There seems to be some sort of link between periodontal disease and macular degeneration, but just how strong is it?
It may sound strange for problems with two very different systems, the eyes and the mouth, to be connected, but depending on who you ask, periodontal disease (PD) could have a huge impact on the development of age-related macular degeneration (AMD) - or not much of one at all.
Certainly, there is already a mountain of evidence showing that PD can cause a slew of other problems in the body. The bacteria responsible for periodontitis have been linked to several different types of cancer - of the stomach, esophageal and gallbladder - and also to other problems like frailty in the elderly and prostate issues. It’s not a stretch to imagine that one other system could be affected.

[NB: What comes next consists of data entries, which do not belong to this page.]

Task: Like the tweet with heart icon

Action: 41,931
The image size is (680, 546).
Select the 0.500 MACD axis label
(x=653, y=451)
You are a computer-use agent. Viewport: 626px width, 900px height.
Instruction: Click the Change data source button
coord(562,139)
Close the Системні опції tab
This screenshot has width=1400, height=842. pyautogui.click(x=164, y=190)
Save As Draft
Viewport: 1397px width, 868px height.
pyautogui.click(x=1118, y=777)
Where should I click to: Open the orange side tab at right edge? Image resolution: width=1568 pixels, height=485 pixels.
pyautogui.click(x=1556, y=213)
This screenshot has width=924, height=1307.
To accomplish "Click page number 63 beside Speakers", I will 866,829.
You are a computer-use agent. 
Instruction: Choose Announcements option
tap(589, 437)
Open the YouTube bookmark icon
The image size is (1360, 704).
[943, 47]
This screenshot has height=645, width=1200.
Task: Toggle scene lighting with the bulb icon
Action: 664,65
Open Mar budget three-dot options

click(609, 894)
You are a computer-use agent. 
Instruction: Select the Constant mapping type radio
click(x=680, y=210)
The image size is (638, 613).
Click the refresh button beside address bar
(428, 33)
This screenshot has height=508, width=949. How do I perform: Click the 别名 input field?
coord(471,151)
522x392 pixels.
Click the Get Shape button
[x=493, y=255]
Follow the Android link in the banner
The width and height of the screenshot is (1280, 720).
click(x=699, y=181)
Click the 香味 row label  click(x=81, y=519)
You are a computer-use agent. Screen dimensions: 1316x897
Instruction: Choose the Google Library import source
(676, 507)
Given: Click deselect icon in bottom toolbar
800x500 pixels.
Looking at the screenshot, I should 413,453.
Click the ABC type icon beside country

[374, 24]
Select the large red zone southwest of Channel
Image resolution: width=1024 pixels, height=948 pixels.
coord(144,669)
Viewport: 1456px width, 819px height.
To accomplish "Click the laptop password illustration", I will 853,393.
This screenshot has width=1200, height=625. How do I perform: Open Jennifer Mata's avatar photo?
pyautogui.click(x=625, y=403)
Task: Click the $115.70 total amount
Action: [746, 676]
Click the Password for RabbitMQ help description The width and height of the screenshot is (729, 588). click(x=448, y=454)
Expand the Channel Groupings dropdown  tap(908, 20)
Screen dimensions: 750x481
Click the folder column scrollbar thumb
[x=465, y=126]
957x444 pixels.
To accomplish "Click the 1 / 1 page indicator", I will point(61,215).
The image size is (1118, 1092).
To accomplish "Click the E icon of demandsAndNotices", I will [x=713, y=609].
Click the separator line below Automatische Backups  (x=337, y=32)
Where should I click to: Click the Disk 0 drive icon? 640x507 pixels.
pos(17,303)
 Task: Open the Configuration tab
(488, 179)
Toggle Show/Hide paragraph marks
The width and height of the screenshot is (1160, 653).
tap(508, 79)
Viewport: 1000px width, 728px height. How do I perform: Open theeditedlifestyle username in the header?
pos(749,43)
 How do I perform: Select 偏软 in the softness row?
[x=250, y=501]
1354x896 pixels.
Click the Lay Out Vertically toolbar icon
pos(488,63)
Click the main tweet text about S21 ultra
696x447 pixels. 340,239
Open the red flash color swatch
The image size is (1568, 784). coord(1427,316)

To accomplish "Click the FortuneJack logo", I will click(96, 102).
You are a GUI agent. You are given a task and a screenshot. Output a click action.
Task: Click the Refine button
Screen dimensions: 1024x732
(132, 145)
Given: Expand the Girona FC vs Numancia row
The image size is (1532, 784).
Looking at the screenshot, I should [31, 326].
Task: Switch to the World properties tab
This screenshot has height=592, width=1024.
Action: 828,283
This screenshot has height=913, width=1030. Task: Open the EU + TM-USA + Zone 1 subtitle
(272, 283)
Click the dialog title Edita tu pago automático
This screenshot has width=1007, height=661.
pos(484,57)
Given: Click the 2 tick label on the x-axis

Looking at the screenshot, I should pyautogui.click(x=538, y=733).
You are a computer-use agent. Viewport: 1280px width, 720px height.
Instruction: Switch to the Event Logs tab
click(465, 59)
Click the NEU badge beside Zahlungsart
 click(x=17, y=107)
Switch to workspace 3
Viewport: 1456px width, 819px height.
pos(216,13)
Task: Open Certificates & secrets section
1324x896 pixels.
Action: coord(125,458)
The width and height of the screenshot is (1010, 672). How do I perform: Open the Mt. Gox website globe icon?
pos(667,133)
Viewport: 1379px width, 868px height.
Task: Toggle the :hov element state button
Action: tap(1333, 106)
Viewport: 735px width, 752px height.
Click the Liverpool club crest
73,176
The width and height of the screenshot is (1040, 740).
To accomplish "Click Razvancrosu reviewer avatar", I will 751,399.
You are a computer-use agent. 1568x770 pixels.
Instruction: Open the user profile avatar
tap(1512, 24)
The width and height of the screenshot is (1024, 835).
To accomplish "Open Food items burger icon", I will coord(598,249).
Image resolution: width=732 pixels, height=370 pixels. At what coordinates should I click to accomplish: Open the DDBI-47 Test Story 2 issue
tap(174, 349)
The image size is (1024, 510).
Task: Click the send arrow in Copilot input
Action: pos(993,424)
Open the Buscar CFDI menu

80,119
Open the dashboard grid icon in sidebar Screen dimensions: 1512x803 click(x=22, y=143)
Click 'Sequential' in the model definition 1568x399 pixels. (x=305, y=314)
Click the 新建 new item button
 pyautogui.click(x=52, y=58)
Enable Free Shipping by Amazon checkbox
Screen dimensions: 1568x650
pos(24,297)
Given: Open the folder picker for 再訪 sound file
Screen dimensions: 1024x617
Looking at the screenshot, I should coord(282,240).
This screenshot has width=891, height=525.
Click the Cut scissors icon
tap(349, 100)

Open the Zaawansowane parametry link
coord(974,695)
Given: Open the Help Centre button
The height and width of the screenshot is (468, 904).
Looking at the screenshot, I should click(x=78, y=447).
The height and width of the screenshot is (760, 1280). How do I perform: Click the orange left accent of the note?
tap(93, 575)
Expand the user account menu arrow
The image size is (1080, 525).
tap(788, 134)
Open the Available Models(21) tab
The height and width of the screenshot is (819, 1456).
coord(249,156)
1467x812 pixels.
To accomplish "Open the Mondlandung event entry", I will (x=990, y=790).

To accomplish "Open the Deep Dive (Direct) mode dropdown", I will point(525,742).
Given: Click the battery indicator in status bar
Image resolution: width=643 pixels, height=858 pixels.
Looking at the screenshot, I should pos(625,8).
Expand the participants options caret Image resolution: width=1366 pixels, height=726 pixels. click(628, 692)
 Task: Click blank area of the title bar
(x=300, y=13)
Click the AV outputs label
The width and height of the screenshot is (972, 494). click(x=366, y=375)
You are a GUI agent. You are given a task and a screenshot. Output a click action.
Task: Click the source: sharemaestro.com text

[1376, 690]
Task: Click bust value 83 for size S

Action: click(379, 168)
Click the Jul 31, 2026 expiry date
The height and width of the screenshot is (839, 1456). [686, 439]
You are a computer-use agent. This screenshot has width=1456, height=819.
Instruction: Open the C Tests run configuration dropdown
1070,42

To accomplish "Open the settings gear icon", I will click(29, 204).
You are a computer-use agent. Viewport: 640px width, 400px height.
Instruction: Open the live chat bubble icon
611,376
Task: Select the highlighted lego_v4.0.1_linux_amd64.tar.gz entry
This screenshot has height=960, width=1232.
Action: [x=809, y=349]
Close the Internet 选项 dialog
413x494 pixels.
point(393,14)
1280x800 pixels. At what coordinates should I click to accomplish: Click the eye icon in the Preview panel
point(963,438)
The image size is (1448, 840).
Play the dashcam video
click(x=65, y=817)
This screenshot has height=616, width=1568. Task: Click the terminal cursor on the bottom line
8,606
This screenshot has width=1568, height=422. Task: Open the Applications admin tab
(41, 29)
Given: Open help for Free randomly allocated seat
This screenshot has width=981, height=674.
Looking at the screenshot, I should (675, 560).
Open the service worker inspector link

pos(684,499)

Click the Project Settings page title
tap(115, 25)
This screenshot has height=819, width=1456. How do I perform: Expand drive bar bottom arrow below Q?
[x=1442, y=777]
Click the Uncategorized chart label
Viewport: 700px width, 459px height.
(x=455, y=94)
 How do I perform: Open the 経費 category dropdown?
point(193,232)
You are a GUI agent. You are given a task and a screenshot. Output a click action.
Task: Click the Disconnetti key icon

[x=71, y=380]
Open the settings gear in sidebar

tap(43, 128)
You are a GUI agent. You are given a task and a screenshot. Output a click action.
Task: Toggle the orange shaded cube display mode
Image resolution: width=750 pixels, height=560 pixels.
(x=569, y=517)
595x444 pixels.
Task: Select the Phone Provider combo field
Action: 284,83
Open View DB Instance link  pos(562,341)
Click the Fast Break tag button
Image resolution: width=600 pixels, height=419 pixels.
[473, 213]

That’s the conclusion that one American team reached in a 2015 study examining a link between PD and AMD. In that study, the team researched 8,208 adults from the National Health and Nutrition Examination Survey III. In that population, a total of 52.30 percent had PD, and 11.45 percent had AMD. For patients younger than 60, after taking a variety of other variables out of play, those with PD were nearly twice as likely to develop AMD.
Seems like an open-and-shut case then, right? Not so fast. That study, along with other smaller studies performed in Poland and Finland, were performed among largely a Caucasian population. Another more recent 2017 study conducted in Korea had results that weren’t quite so one-sided.
In that study, examining a large population of 13,072 adults, 37.4 percent had PD while and 5.6 had AMD. The study found that, overall, there is no significant link between having PD and AMD - except in one section of the cohort. Adults between 40 and 62 with severe PD were 1.61 more likely to develop AMD than those who were older or had only mild PD.
So what does this all mean? Clearly, there’s at least some sort of link between PD and AMD, but who exactly that link affects is up for debate. The next logical step, then, is determine what the possible cause could be.
A recent study examining the effects of PD bacteria on retinas may have the answer. First, researchers isolated one of the primary bacteria responsible for causing PD, Porphyromonas gingivalis (Pg) and infected human retinal cells with those bacteria directly. The retinal cells took up the Pg, and exhibited markers of infection. In the second part of that study, researchers injected mice with that same bacterium, and those mice that were injected showed higher levels of AMD.
Dr. Pachiappan Arjunan, assistant professor at the Department of Periodontics at the Dental College of Georgia, Augusta University, says “This is the first study to demonstrate the link between oral pathobiont infection and AMD pathogenesis and that Pg can invade human retinal-pigment epithelial cells and elevate AMD-related genes which might be the target molecules for both diseases."
More research is needed - after all, mice aren’t humans and retinal cells are the same as a living, breathing human - but there’s clearly something here. There’s no need to panic yet, but it’s just one more really good reason to keep your patients healthy.